Source extract:
---+---

# Help with taming my Albino Ringneck Parakeet?



## closer (Feb 11, 2008)

Hey ive had Kirby for 6 months and he was just over 2 months old when i purchased him from a pet shop, so that makes him just over 8 months old. I dont know his sex so i just call him "him", id love to know his sex, ive heard females have round faces, is this true? Any ways as i said ive had him for 6 months and would of thought we would of made progress with him by now but he hasnt, hes always came out of his cage by himself and he's always taken treats from my hands but when i put my hands without out any treat by him he either flys off you goes to the back of his cage. I know it takes time but the amount of time im with him i would of thought he would be used to my hands by now. It makes me upset as with all my animals i want to be able to touch them and cuddle them so its upsetting i can't do that with him  If anyone could give me advice on how to tame him .. oh and ive been clicker training him and thats getting nowhere with him . 
Im going to put a picture to see if anyone can give me simularities in male and female ones they have seen







. Hope someone can help me Thanks Harley


----------



## Zoo-Man (Apr 12, 2008)

Firstly, your Ring-Neck is a lutino, not an albino. : victory:

Unfortunately, Ring-Necked Parakeets are not the best species to be kept as a cage bird companion. They rarely take to close contact with humans, & even hand-reared ones who are cuddly-tame when bought as babies more often than not revert to a wilder state when they mature.

---+---

Records excerpted from a collection:
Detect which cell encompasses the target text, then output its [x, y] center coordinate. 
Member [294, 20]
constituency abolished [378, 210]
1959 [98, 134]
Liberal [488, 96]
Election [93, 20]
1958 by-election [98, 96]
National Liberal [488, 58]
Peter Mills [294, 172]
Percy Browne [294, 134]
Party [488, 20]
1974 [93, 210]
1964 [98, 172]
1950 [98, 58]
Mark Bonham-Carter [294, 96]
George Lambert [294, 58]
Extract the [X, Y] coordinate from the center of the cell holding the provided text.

---+---

Parts of the exercise:
a. Reproduce the passage of the parakeet forum thread that begins at the words "Unfortunately, Ring-Necked Parakeets" and ends after the words "when they mature.".
b. According to the first post in the parakeet forum thread, what things does Kirby do?
c. In the parakeet forum thread, what does Zoo-Man say the bird is instead of an albino?

Expected responses:
a.
Unfortunately, Ring-Necked Parakeets are not the best species to be kept as a cage bird companion. They rarely take to close contact with humans, & even hand-reared ones who are cuddly-tame when bought as babies more often than not revert to a wilder state when they mature.

b.
- Comes out of his cage by himself
- Takes treats from the poster's hands
- Flies off when a hand without a treat is near him
- Goes to the back of his cage when a hand without a treat is near him

c. A lutino.